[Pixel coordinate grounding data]
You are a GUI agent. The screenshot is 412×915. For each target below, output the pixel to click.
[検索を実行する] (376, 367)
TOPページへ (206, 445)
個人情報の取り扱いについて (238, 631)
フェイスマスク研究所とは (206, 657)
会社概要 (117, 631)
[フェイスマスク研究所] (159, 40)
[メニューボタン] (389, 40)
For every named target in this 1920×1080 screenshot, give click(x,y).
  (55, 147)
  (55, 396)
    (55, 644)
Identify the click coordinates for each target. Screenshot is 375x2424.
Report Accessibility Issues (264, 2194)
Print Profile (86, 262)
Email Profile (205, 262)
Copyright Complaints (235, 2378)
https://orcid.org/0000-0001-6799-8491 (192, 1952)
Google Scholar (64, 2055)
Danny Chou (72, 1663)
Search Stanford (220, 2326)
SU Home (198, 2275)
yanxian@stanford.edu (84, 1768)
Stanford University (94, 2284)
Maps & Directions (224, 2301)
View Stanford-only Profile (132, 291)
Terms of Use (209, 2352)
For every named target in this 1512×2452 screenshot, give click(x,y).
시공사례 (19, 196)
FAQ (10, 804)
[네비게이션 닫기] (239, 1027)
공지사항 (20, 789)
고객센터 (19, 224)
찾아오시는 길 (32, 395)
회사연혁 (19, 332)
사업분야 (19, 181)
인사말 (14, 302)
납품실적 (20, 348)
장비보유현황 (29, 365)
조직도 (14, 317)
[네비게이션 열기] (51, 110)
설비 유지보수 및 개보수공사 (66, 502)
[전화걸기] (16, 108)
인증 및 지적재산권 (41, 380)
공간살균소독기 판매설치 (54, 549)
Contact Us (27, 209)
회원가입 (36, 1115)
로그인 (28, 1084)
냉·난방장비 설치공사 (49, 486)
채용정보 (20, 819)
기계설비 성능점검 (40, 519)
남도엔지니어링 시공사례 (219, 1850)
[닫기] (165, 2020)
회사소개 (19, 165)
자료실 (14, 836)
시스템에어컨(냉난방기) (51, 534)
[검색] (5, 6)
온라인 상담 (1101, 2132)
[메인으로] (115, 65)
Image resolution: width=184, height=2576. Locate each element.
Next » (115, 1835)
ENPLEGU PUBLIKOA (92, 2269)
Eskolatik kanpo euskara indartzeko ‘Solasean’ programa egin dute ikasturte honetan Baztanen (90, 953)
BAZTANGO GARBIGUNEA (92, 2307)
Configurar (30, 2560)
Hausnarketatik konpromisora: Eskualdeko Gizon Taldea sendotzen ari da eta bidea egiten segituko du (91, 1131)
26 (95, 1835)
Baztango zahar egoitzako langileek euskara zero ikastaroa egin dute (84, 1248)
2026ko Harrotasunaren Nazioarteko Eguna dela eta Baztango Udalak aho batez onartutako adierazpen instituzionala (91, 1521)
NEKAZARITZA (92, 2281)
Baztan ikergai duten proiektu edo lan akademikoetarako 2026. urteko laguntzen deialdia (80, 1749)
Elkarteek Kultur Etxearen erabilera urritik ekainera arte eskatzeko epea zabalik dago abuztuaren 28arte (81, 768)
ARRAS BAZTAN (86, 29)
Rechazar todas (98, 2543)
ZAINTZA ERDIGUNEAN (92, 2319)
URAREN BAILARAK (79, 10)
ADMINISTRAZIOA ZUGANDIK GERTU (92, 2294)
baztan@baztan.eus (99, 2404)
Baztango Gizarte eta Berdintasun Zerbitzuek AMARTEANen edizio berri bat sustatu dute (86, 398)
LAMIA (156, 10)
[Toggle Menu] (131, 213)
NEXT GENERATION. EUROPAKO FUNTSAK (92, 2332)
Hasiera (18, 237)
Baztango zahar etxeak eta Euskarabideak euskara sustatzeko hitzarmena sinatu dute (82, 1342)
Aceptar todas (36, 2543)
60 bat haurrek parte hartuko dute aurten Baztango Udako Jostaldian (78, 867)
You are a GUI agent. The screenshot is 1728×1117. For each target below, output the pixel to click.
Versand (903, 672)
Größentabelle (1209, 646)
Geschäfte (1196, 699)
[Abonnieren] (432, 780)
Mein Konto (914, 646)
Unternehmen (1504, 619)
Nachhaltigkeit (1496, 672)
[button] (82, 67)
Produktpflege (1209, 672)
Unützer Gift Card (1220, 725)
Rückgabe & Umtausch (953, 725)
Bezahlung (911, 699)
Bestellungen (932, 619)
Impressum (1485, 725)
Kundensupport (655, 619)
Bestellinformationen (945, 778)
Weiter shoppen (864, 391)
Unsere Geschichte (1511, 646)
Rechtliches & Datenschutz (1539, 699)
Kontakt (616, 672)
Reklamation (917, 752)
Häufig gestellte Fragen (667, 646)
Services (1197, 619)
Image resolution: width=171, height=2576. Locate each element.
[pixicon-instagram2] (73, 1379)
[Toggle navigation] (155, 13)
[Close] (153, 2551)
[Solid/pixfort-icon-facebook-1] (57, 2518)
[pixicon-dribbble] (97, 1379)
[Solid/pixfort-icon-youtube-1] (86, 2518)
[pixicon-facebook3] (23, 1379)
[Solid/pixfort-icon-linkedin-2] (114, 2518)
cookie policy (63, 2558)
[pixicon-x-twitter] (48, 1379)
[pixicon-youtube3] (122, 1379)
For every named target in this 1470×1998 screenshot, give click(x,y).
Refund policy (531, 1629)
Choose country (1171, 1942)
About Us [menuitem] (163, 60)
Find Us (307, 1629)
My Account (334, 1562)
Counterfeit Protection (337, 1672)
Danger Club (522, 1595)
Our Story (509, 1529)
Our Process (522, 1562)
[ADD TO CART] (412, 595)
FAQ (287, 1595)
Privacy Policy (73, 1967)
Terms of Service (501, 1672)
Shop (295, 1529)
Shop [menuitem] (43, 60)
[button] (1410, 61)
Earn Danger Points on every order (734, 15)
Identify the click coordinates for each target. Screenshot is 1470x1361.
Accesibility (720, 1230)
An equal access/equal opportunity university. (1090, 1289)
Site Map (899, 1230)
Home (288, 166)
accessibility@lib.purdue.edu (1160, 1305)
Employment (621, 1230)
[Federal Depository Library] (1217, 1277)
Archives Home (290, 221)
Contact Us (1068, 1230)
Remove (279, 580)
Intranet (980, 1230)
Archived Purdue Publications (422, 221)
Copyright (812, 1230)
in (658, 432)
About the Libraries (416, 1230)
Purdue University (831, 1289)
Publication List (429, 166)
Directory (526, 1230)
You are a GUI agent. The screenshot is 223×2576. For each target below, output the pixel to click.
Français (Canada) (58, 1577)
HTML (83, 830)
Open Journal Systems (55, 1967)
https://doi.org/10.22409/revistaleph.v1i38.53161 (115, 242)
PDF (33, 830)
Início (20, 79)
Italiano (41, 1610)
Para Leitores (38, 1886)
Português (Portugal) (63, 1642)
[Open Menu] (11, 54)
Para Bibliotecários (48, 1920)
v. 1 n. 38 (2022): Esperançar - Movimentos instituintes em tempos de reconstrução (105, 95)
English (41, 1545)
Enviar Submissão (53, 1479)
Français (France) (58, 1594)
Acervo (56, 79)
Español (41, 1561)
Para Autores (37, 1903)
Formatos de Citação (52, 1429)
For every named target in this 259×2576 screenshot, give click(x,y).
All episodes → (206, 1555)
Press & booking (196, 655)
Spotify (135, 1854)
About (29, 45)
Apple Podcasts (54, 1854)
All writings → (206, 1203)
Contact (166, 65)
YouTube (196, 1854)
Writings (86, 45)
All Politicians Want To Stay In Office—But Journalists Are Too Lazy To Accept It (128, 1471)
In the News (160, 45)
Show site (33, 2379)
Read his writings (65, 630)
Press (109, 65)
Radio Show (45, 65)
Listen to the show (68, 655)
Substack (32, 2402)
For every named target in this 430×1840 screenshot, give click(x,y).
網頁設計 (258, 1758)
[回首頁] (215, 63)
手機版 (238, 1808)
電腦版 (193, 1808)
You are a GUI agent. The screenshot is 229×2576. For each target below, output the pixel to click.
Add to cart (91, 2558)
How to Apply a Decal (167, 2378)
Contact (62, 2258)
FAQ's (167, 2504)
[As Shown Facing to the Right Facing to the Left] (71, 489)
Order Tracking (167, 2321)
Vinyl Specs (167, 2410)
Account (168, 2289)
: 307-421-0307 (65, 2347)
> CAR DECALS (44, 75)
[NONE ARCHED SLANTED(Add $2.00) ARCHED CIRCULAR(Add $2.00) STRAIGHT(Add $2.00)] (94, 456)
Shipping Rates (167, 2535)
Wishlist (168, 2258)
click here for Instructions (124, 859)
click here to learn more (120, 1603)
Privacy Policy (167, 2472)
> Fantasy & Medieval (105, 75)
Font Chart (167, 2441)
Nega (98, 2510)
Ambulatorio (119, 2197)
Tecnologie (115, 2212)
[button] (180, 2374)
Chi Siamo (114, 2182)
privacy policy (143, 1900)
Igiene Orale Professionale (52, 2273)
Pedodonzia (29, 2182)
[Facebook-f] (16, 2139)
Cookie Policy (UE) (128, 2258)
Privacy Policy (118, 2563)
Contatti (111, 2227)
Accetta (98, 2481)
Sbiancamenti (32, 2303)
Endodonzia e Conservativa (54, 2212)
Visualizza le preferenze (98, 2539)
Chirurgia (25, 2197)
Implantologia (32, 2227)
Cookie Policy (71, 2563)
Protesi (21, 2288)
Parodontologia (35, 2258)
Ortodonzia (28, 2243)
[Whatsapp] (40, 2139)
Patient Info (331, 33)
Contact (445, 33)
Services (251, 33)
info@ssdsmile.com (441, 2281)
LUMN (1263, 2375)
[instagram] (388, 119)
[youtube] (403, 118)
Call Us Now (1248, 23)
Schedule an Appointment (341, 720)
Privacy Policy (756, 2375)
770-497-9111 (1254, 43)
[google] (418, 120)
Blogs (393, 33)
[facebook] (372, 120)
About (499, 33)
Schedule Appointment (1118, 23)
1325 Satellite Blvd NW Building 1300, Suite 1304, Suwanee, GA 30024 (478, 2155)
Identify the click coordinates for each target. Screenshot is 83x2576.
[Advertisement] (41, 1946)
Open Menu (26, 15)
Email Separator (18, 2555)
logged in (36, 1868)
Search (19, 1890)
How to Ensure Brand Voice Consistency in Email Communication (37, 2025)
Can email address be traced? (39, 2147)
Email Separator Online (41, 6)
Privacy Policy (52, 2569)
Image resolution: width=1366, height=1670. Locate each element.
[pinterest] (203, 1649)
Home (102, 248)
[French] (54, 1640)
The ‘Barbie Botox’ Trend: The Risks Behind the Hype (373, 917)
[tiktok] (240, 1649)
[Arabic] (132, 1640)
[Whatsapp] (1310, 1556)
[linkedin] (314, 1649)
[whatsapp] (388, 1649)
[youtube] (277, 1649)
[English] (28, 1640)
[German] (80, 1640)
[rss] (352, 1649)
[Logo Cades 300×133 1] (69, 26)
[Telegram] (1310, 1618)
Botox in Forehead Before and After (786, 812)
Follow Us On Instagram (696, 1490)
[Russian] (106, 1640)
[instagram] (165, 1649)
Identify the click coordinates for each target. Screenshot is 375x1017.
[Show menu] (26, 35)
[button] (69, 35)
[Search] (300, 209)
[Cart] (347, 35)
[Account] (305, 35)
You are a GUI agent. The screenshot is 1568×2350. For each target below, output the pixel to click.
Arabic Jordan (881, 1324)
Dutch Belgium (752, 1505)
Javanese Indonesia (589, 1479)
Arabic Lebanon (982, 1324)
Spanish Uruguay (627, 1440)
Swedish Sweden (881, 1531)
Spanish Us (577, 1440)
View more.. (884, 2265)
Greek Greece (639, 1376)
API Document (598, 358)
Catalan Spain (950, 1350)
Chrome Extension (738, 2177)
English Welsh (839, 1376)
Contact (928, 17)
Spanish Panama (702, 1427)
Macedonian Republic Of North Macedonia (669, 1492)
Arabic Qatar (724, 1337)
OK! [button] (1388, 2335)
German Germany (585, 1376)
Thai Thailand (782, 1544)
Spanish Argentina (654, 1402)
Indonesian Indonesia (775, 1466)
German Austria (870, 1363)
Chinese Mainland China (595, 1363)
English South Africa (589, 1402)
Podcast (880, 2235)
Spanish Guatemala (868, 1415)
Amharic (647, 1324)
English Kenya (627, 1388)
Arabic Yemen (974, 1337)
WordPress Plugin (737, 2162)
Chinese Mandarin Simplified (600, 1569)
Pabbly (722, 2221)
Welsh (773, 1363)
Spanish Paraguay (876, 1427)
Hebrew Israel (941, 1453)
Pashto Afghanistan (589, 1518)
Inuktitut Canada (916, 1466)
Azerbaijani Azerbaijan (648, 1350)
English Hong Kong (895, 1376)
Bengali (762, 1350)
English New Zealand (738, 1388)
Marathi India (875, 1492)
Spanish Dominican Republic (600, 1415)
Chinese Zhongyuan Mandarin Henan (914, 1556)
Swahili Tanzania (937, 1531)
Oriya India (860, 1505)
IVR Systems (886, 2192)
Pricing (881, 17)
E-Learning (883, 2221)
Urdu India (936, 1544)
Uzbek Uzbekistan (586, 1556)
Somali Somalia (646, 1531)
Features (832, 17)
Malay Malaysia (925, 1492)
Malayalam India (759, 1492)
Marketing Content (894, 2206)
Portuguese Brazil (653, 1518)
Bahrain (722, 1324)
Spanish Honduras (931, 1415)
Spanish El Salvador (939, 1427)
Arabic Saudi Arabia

Exercise requirements:
Look above for the line containing "網頁設計 (258, 1758)". Output from there through the line containing "DECALS (44, 75)", exactly and inclusively.

Solved exercise:
網頁設計 (258, 1758)
[回首頁] (215, 63)
手機版 (238, 1808)
電腦版 (193, 1808)
You are a GUI agent. The screenshot is 229×2576. For each target below, output the pixel to click.
Add to cart (91, 2558)
How to Apply a Decal (167, 2378)
Contact (62, 2258)
FAQ's (167, 2504)
[As Shown Facing to the Right Facing to the Left] (71, 489)
Order Tracking (167, 2321)
Vinyl Specs (167, 2410)
Account (168, 2289)
: 307-421-0307 (65, 2347)
> CAR DECALS (44, 75)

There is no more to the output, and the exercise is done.